■ **The input**
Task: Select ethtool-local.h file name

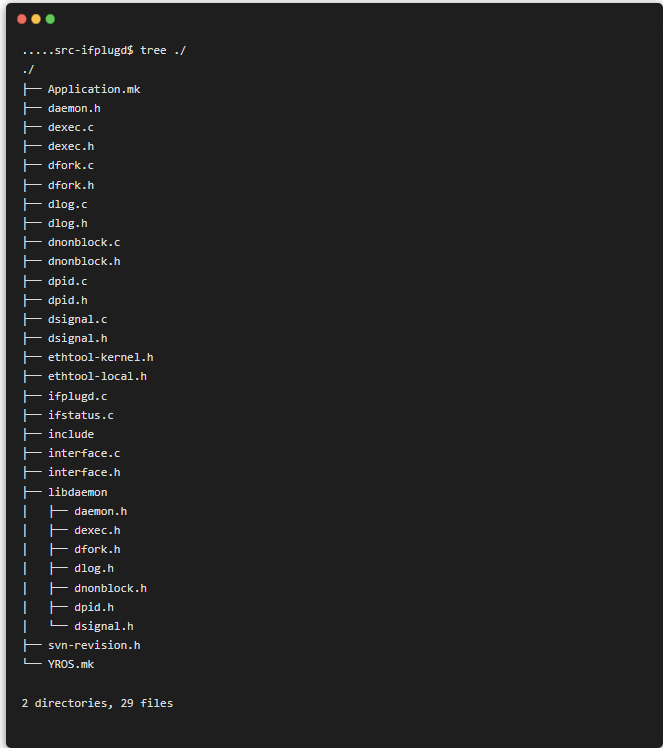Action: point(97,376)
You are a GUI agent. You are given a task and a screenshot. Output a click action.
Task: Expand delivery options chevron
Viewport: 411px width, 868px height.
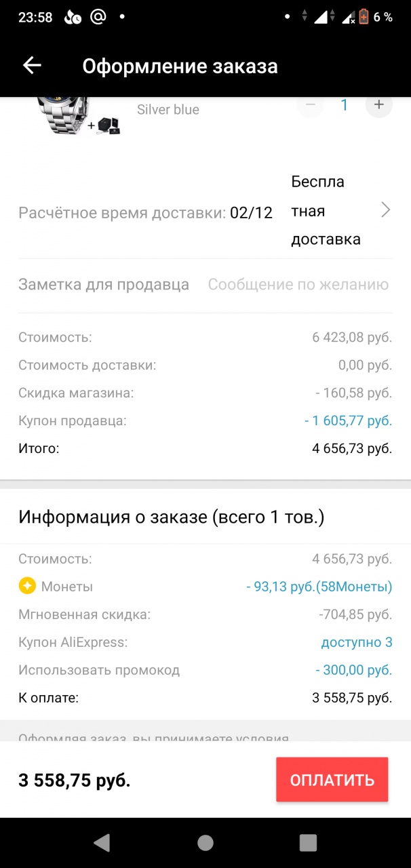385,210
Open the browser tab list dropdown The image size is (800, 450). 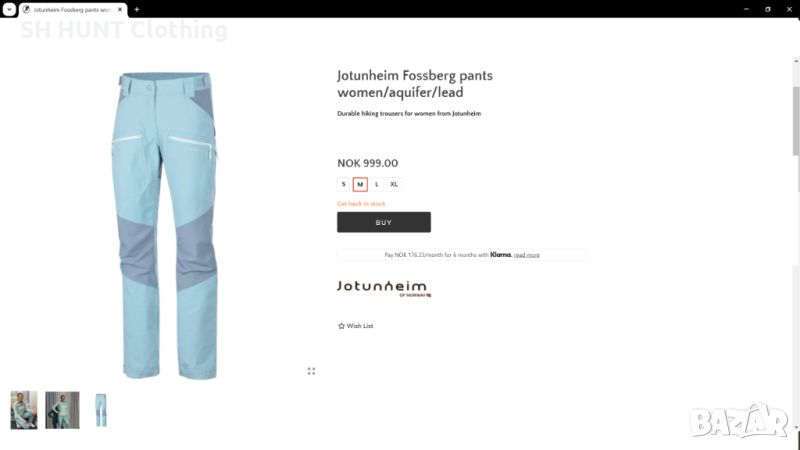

---

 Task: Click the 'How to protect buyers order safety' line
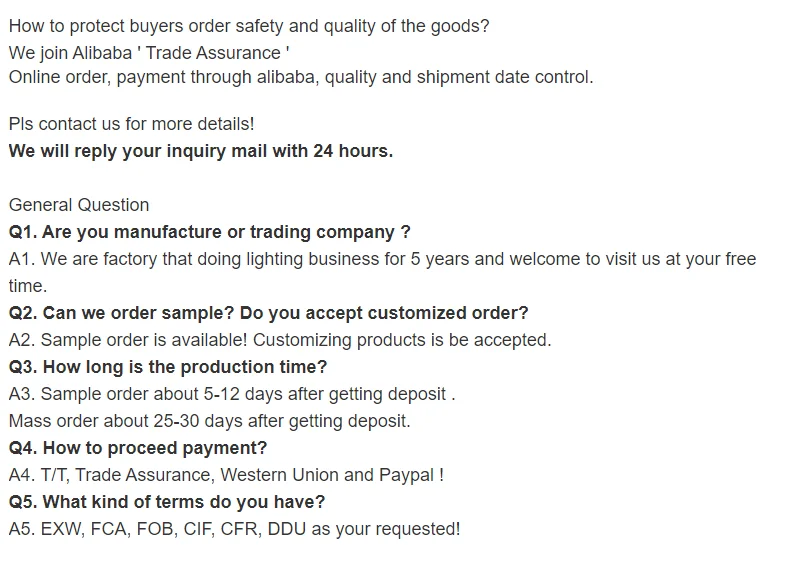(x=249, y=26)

---

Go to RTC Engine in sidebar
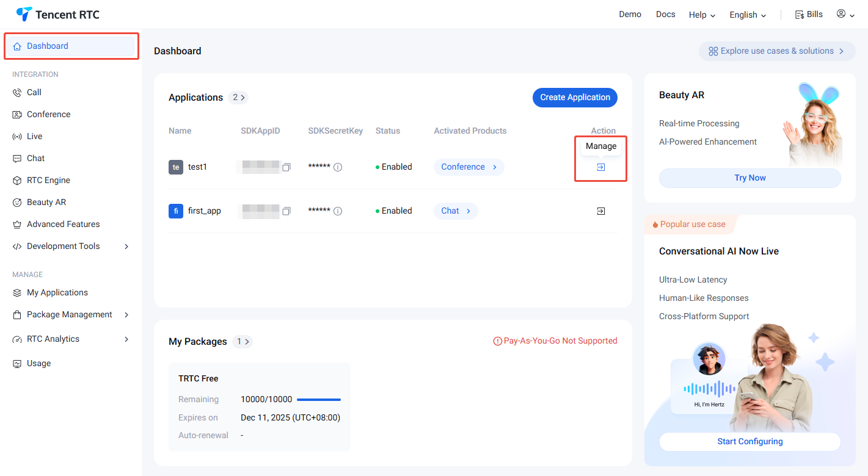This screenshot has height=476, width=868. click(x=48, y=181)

■ **Task item**
Give again the lines of the listing above that run from the one with "Task: Select ethtool-local.h file name" up to and including the one with "Open the browser". Keep them exact and omit the pictures.

■ **Solved problem**
Task: Select ethtool-local.h file name

Action: point(97,376)
You are a GUI agent. You are given a task and a screenshot. Output a click action.
Task: Expand delivery options chevron
Viewport: 411px width, 868px height.
385,210
Open the browser tab list dropdown The image size is (800, 450). 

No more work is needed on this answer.